Futures bullish on first day of business
BUOYANT trading in Hang Seng Index futures greeted the New Year, with the January contract maintaining a 100-point premium over the cash.
The contract opened strongly at 10,160 against the 10,140 close on Friday ahead of the New Year bank holiday break.
In brisk but relatively modest trading, the contract jumped to 10,260, a level it held until near the close of trading.
Jardine Fleming said overseas buy orders in the afternoon took the contract higher. It closed the day at a high of 10,318, up 178 points on the day and 114 points up on the cash. February closed up 180 points at 10,360, a premium over the cash of 156 points.
Turnover overall was 12,923 contracts.

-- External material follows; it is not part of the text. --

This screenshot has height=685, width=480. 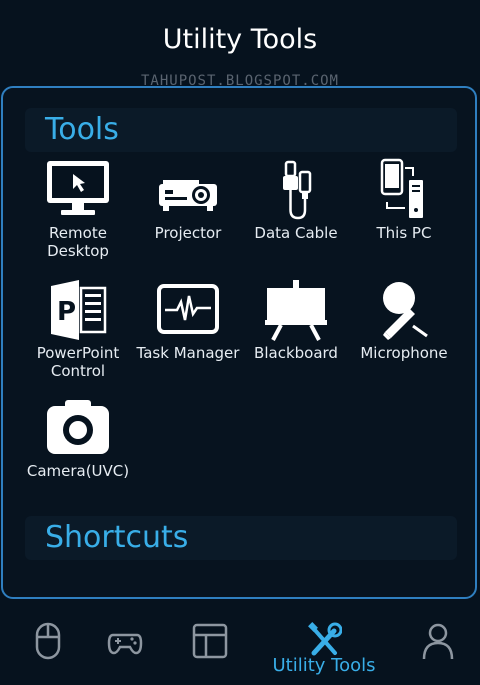 What do you see at coordinates (78, 371) in the screenshot?
I see `tool-label-line2: Control` at bounding box center [78, 371].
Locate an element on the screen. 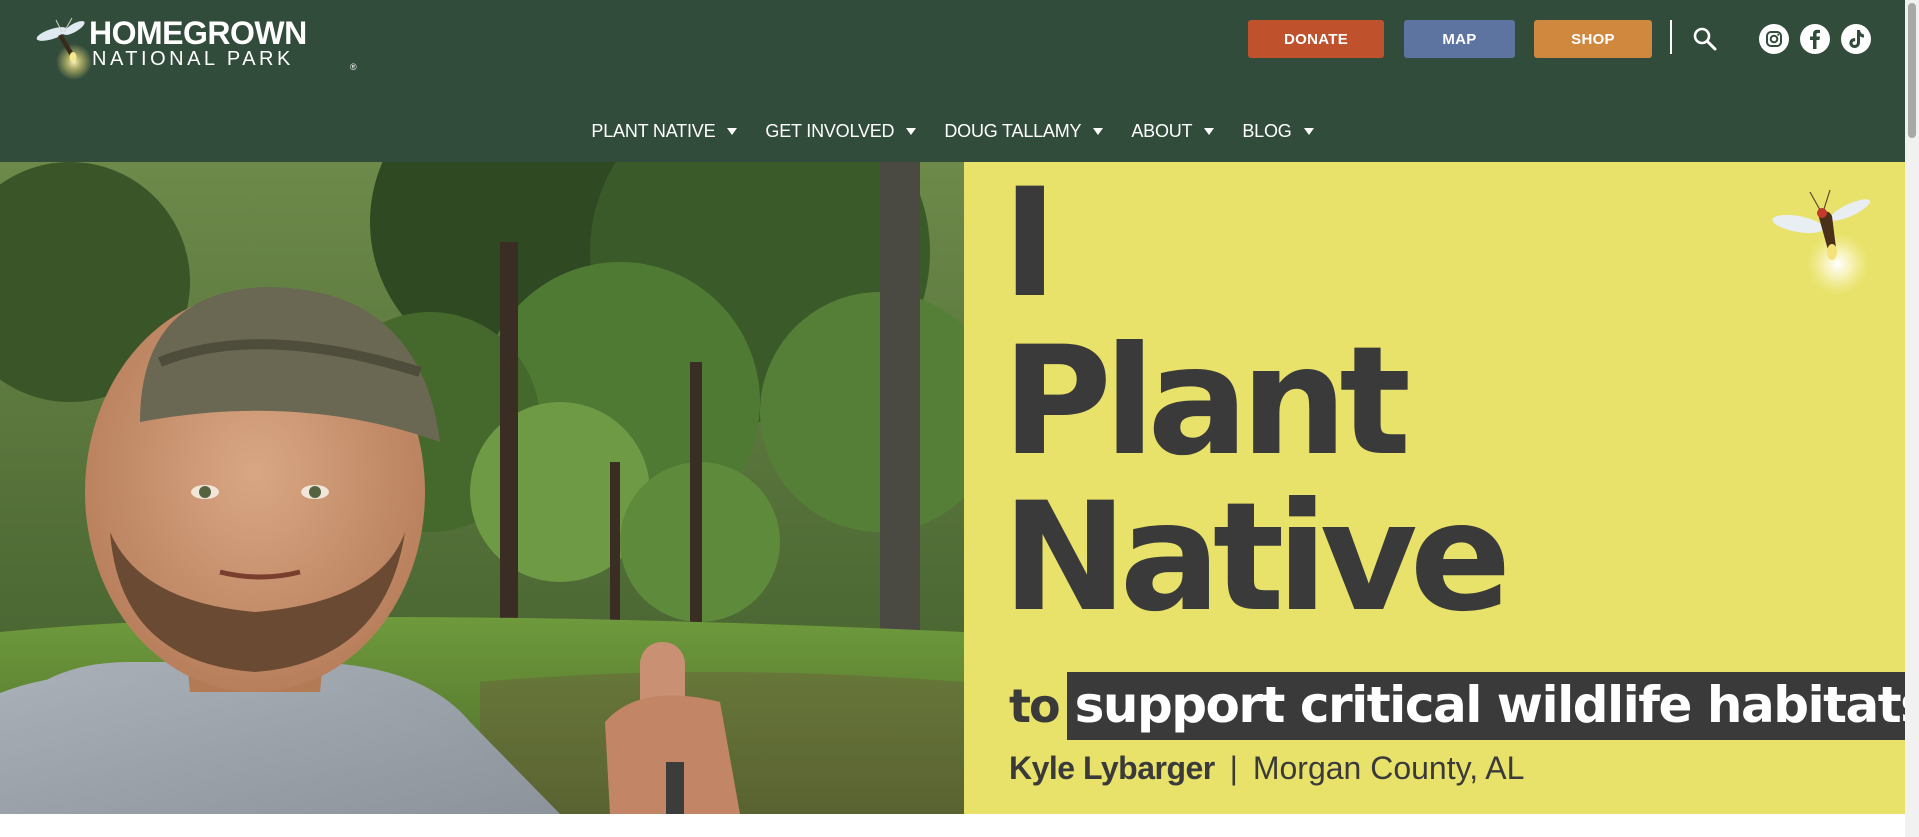 The height and width of the screenshot is (837, 1919). firefly-icon is located at coordinates (1822, 242).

This was split with 11,900 contracts in January and 1,023 contracts in February. The strong open interest in February on its first effective day of trading indicates bull sentiment towards the emergence of a Chinese New Year rally is relatively strong.
In index options, local bears bought January 10,000 puts while others traded February 9,800/10,600 risk reversals, JF said.

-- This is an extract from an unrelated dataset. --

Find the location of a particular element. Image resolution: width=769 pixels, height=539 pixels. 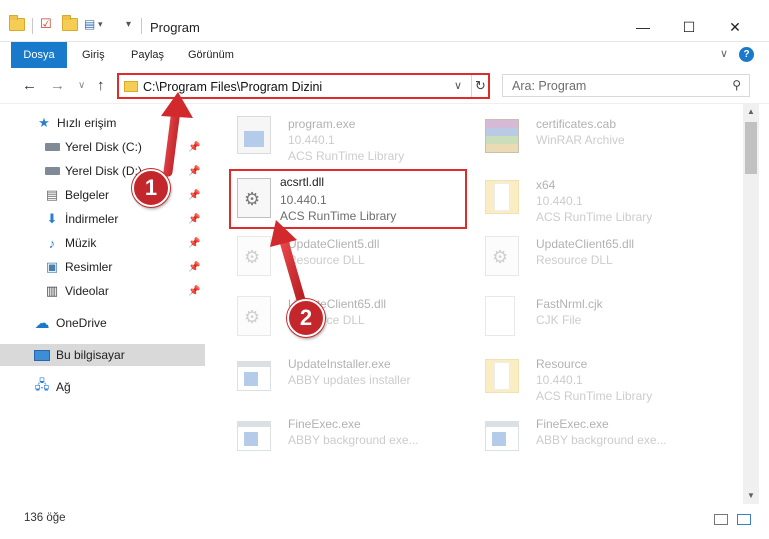

file-item: x64 10.440.1 ACS RunTime Library is located at coordinates (581, 197).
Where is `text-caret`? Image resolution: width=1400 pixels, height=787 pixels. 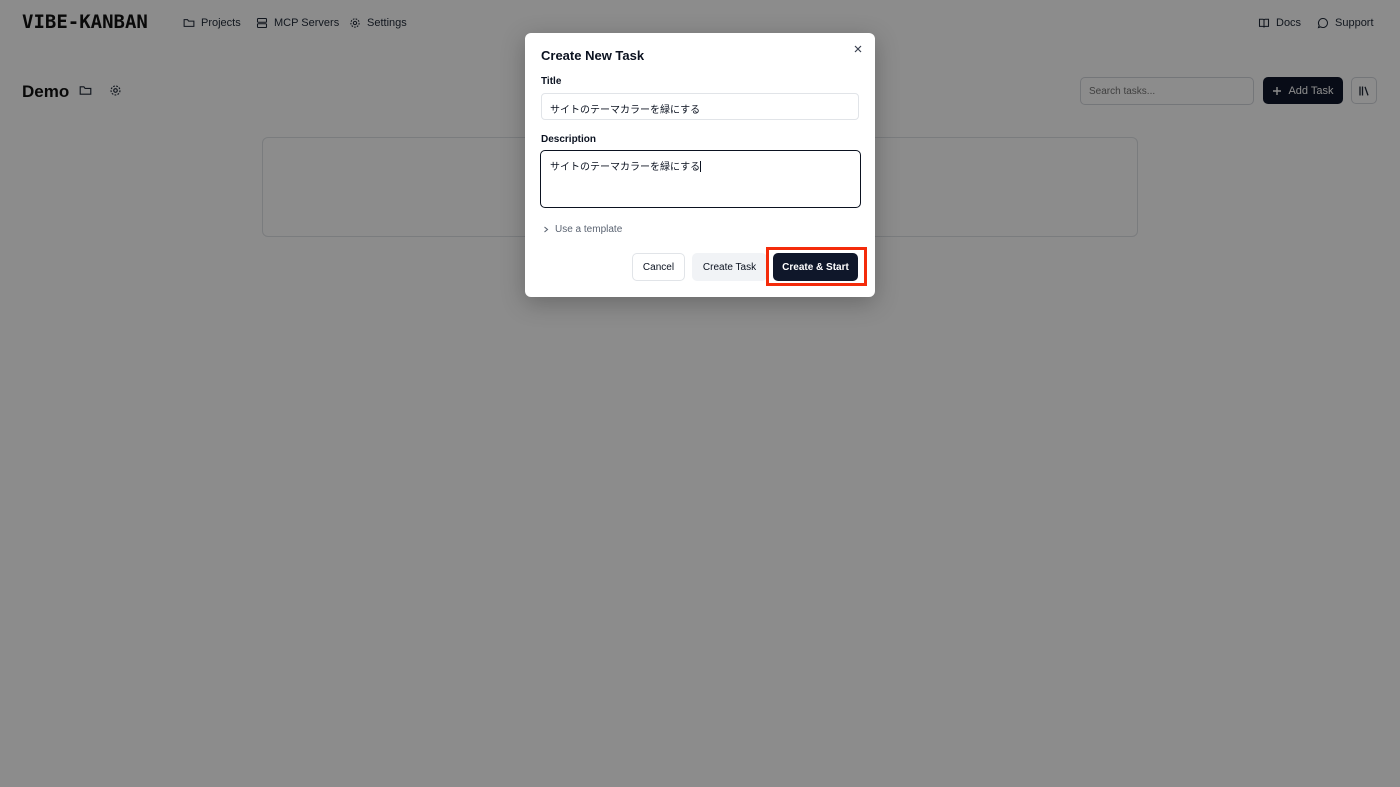
text-caret is located at coordinates (701, 166).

Front-month implied volatility was down marginally at 16.25 per cent.
There were 3,337 lots traded in all.
Open interest on Friday was 31,619 contracts in January and three contracts in February. In March, there were 301 contracts and in June there were 1,662 contracts.
Bull sentiment has been present since the second week of January. There are some pretty confident local traders convinced 10,500 is going to be the close at the end of January and 11,500 will be broken by the end of February. Sentiment was helped by the relaxation of sales arrangements in residential flat complexes.
The changes to pre-sale, deposit payment and balloting arrangements were not regarded as substantive by analysts. However this, on the back with the 25-basis point cut in local interest rates was a big tonic for sentiment.
Yesterday's decline and the prevalent low level of implied volatility is reflecting the heavy off-setting activity of some bulls. Therefore it should not be read as a yardstick of overall market sentiment.